(Stored items)

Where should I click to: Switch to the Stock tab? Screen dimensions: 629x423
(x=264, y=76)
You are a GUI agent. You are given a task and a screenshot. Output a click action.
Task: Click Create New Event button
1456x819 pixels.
--
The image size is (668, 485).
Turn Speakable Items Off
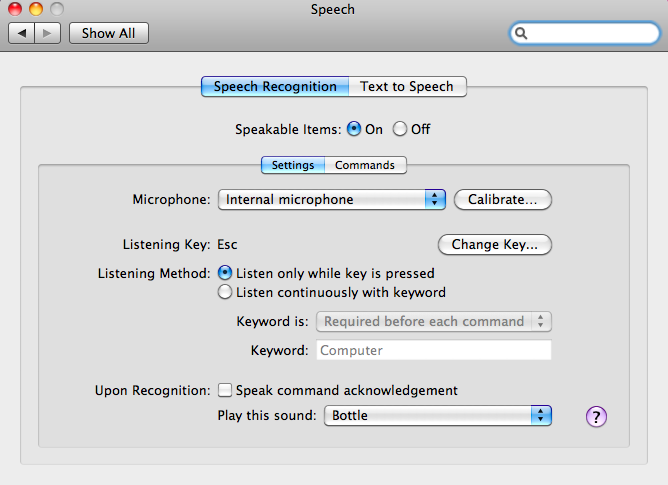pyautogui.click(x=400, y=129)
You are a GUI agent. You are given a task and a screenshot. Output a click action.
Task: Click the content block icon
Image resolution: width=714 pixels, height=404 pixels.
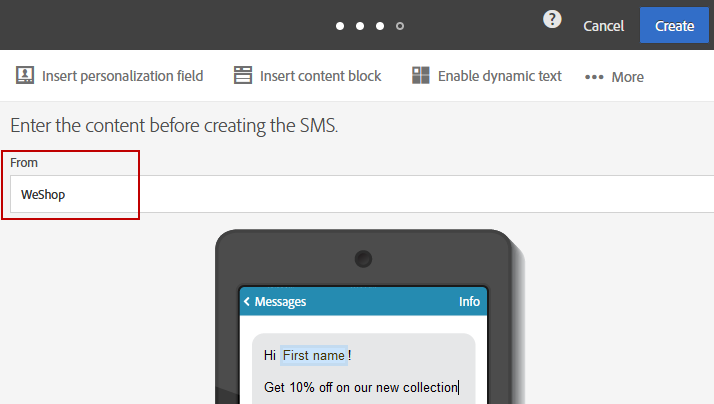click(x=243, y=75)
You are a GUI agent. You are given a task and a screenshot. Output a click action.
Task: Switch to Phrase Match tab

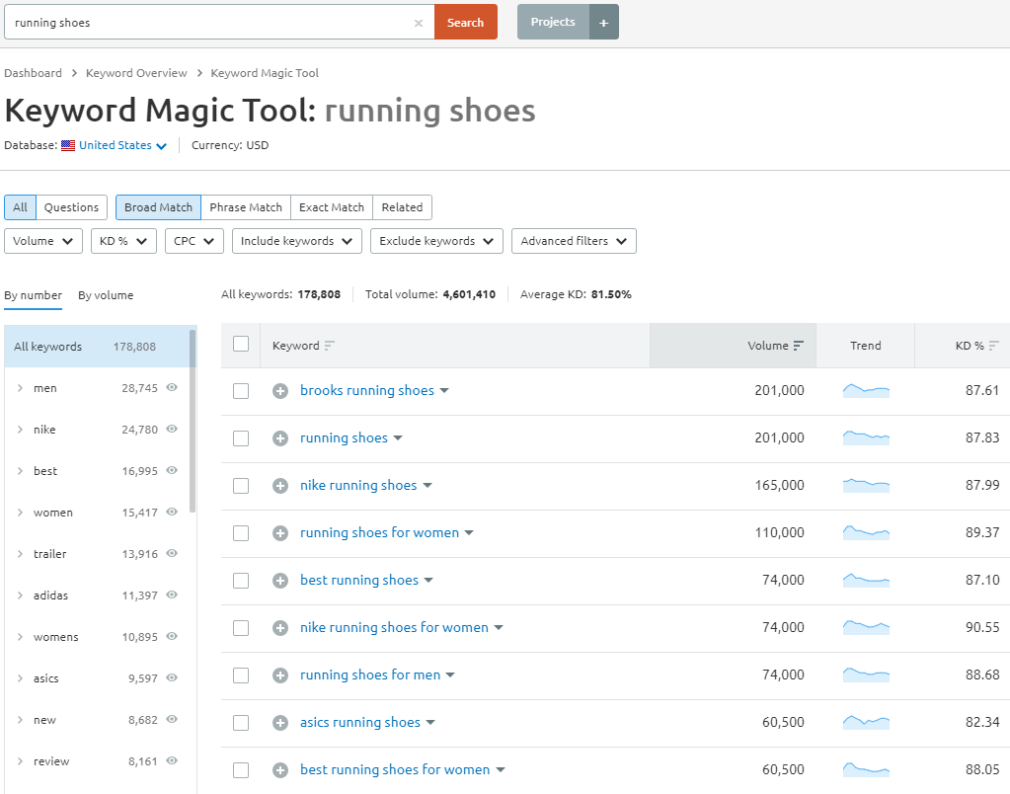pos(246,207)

Brief →
Set down precisely the lines above between the line holding "Where should I" and the line holding "1456x819 pixels.", inclusive, and nothing beyond them.

Exercise result →
Where should I click to: Switch to the Stock tab? Screen dimensions: 629x423
(x=264, y=76)
You are a GUI agent. You are given a task and a screenshot. Output a click action.
Task: Click Create New Event button
1456x819 pixels.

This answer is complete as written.